§ **Exercise goal**: Copy out all of the following data word for word, keeping every line as it appears.

§ **Material for this exercise**:

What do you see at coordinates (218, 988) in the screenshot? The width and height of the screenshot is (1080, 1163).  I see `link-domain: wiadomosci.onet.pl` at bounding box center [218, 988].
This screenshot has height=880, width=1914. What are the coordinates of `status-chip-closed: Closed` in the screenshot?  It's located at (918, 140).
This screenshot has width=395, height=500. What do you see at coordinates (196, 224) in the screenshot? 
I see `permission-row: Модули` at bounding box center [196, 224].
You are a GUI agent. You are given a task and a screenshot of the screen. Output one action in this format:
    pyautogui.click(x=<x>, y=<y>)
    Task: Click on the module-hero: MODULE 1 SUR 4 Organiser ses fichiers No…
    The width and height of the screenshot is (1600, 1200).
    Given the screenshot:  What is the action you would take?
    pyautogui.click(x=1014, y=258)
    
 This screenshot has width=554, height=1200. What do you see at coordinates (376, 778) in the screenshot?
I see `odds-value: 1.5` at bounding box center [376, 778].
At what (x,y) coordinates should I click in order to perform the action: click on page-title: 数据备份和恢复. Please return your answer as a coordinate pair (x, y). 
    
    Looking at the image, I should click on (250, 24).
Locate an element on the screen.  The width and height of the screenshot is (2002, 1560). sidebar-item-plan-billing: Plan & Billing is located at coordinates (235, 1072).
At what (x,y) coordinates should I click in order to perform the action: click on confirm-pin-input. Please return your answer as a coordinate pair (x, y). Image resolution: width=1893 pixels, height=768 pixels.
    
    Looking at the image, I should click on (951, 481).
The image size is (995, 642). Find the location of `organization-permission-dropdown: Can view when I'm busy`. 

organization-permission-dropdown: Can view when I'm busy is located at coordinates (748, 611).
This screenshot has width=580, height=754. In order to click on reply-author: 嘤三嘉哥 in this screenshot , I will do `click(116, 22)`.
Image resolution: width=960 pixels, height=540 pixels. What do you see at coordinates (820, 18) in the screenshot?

§ **Written response**:
What do you see at coordinates (218, 988) in the screenshot? The width and height of the screenshot is (1080, 1163).  I see `link-domain: wiadomosci.onet.pl` at bounding box center [218, 988].
This screenshot has height=880, width=1914. What are the coordinates of `status-chip-closed: Closed` in the screenshot?  It's located at (918, 140).
This screenshot has width=395, height=500. What do you see at coordinates (196, 224) in the screenshot? 
I see `permission-row: Модули` at bounding box center [196, 224].
You are a GUI agent. You are given a task and a screenshot of the screen. Output one action in this format:
    pyautogui.click(x=<x>, y=<y>)
    Task: Click on the module-hero: MODULE 1 SUR 4 Organiser ses fichiers No…
    The width and height of the screenshot is (1600, 1200).
    Given the screenshot:  What is the action you would take?
    pyautogui.click(x=1014, y=258)
    
 This screenshot has width=554, height=1200. What do you see at coordinates (376, 778) in the screenshot?
I see `odds-value: 1.5` at bounding box center [376, 778].
At what (x,y) coordinates should I click in order to perform the action: click on page-title: 数据备份和恢复. Please return your answer as a coordinate pair (x, y). 
    
    Looking at the image, I should click on (250, 24).
Locate an element on the screen.  The width and height of the screenshot is (2002, 1560). sidebar-item-plan-billing: Plan & Billing is located at coordinates (235, 1072).
At what (x,y) coordinates should I click in order to perform the action: click on confirm-pin-input. Please return your answer as a coordinate pair (x, y). Image resolution: width=1893 pixels, height=768 pixels.
    
    Looking at the image, I should click on (951, 481).
The image size is (995, 642). Find the location of `organization-permission-dropdown: Can view when I'm busy`. 

organization-permission-dropdown: Can view when I'm busy is located at coordinates (748, 611).
This screenshot has width=580, height=754. In order to click on reply-author: 嘤三嘉哥 in this screenshot , I will do `click(116, 22)`.
Image resolution: width=960 pixels, height=540 pixels. What do you see at coordinates (820, 18) in the screenshot?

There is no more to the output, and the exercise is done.